Copy out every one of the records below verbatim, line for line.
╭──
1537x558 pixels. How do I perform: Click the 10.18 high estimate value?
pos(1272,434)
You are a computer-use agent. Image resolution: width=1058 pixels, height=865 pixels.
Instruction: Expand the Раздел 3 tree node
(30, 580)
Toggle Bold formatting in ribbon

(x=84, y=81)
╰──
*Task answer*:
1537x558 pixels. How do I perform: Click the 10.18 high estimate value?
pos(1272,434)
You are a computer-use agent. Image resolution: width=1058 pixels, height=865 pixels.
Instruction: Expand the Раздел 3 tree node
(30, 580)
Toggle Bold formatting in ribbon

(x=84, y=81)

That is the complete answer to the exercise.